X

NFL Now video network officially launches

The free digital service offers up Super Bowl highlights, NFL Films documentaries, and original shows and features.

Ben Fox Rubin Former senior reporter
Ben Fox Rubin was a senior reporter for CNET News in Manhattan, reporting on Amazon, e-commerce and mobile payments. He previously worked as a reporter for The Wall Street Journal and got his start at newspapers in New York, Connecticut and Massachusetts.
Ben Fox Rubin
2 min read

nfl-now-video-player.jpg
The NFL Now video player. NFL

Just in time for the preseason, the National Football League on Wednesday officially launched its newest offering -- a video service called NFL Now.

The digital network, first introduced in January, allows fans to watch personalized, on-demand videos on their desktops, iOS and Android mobile devices, and streaming services such as Roku and Xbox. A person familiar with the service told CNET that Apple TV is expected to become a partner in the coming weeks.

The offering is the NFL's latest effort to provide more league information and videos over the Internet, as it seeks to join in on the growing popularity of on-demand streaming services such as Netflix and Hulu.

"This is really a response to the way our fans are behaving today," Perkins Miller, the NFL's chief digital officer, said in an interview.

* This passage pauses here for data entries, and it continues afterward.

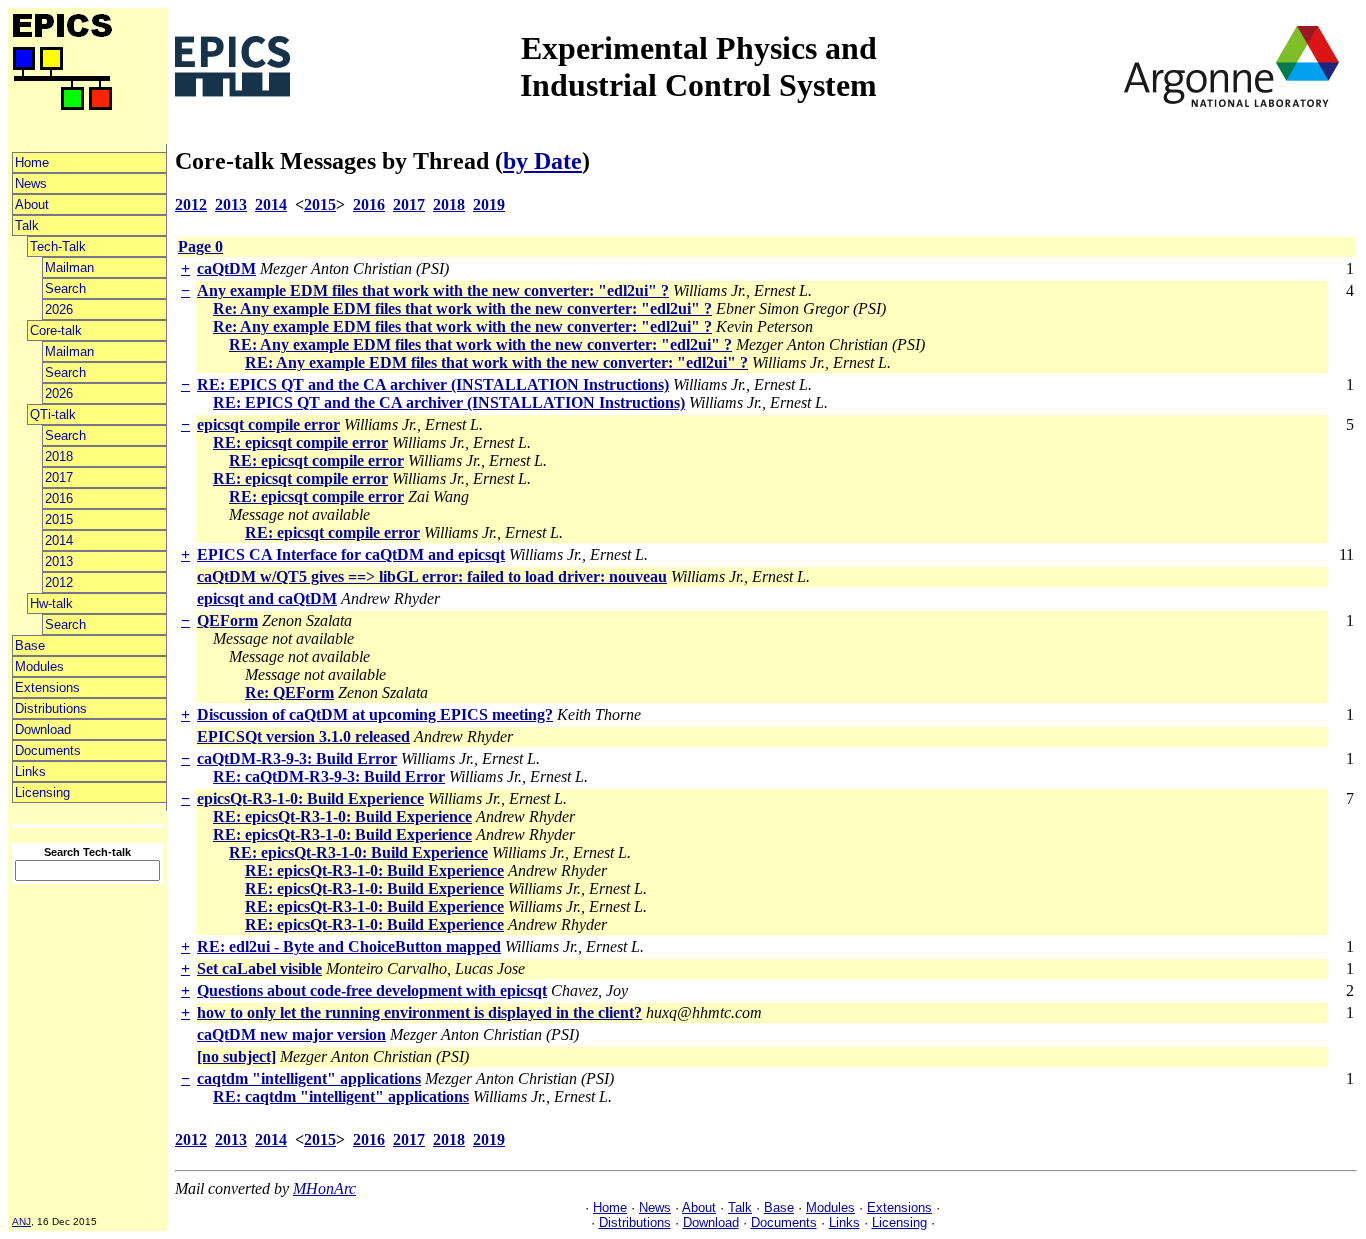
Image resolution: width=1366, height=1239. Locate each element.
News (31, 183)
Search (65, 288)
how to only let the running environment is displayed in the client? (419, 1012)
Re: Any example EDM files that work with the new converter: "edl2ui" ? (462, 308)
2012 (59, 582)
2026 (59, 309)
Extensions (47, 687)
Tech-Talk (58, 246)
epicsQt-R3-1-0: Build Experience (310, 798)
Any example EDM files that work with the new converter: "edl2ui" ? (433, 290)
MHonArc (324, 1188)
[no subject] (236, 1056)
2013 (59, 561)
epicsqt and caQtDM (267, 598)
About (32, 204)
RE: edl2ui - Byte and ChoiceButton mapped (349, 946)
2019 (489, 204)
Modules (39, 666)
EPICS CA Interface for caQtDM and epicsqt (351, 554)
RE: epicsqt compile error (300, 442)
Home (32, 162)
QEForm (227, 620)
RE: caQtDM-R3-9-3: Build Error (329, 776)
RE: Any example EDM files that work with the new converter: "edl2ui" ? (480, 344)
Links (30, 771)
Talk (27, 225)
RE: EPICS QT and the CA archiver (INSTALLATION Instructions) (433, 384)
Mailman (69, 267)
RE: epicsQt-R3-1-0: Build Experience (342, 816)
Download (43, 729)
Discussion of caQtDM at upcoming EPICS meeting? (375, 714)
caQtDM (226, 268)
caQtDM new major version (291, 1034)
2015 (59, 519)
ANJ (21, 1221)
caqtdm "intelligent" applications (309, 1078)
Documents (48, 750)
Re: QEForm (289, 692)
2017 (59, 477)
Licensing (42, 792)
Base (30, 645)
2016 (59, 498)
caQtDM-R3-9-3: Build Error (297, 758)
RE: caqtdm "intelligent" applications (341, 1096)
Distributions (51, 708)
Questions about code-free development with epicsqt (372, 990)
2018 (59, 456)
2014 (59, 540)
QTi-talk (53, 414)
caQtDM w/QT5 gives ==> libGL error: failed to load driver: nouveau (432, 576)
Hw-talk (51, 603)
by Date (542, 161)
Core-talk (56, 330)
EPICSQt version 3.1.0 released (303, 736)
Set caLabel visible (259, 968)
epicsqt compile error (268, 424)
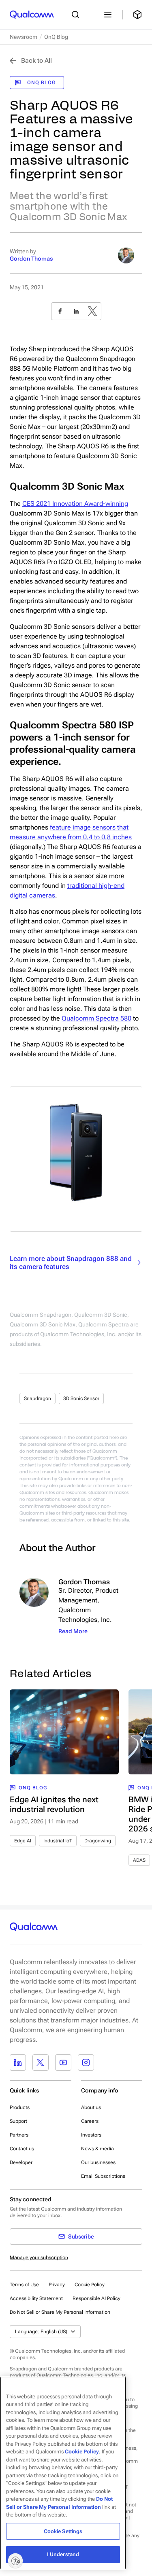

NFL Now, which is free, will offer video highlights of games, press conferences, and videos produced by NFL Films, the 32 NFL teams, NFL.com and the NFL Network cable channel. The network will start with more than 350 hours of historical team highlights and about 30 hours of Super Bowl highlights from 1967 to 2009. Also, Miller said two full-time studios were created in Los Angeles to produce daily original shows and features for NFL Now, and a lot more content will be added after the preseason and regular season start. Users can register once -- providing the teams, players and fantasy information they want to follow -- and then access their accounts using their different devices.

nfl-now-my-channel.jpg
An example of a personalized NFL Now channel. NFL

A premium version, NFL Now Plus, is available for $1.99 a month in the US (international rates vary by region). It provides near-instant in-game highlights and NFL Films' entire vault of historical footage, shows and documentaries. Parts of the NFL Films library are already available on cable services including HBO and the NFL Network, but NFL Now's premium service brings the whole catalog on demand and in one place.

NFL Now doesn't offer live games, since Miller said the thrust of the service is to complement the live big-screen experience, not replace it. That point displays the balance the league has to consider between offering more digital content to viewers and ensuring that its lucrative live NFL broadcasts stay a strong draw for audiences. Sports -- the NFL and Olympics, in particular -- are among the few kinds of programming that still draw huge audiences to live TV, as viewers instead have been migrating toward recorded and streaming video content.

The service joins a handful of other digital offerings already provided by the NFL, including NFL.com and NFL Mobile, an app with news, game updates, highlights, real-time scores and stories. Subscribers of Verizon Wireless' More Everything Plan are able to view some live games using NFL Mobile.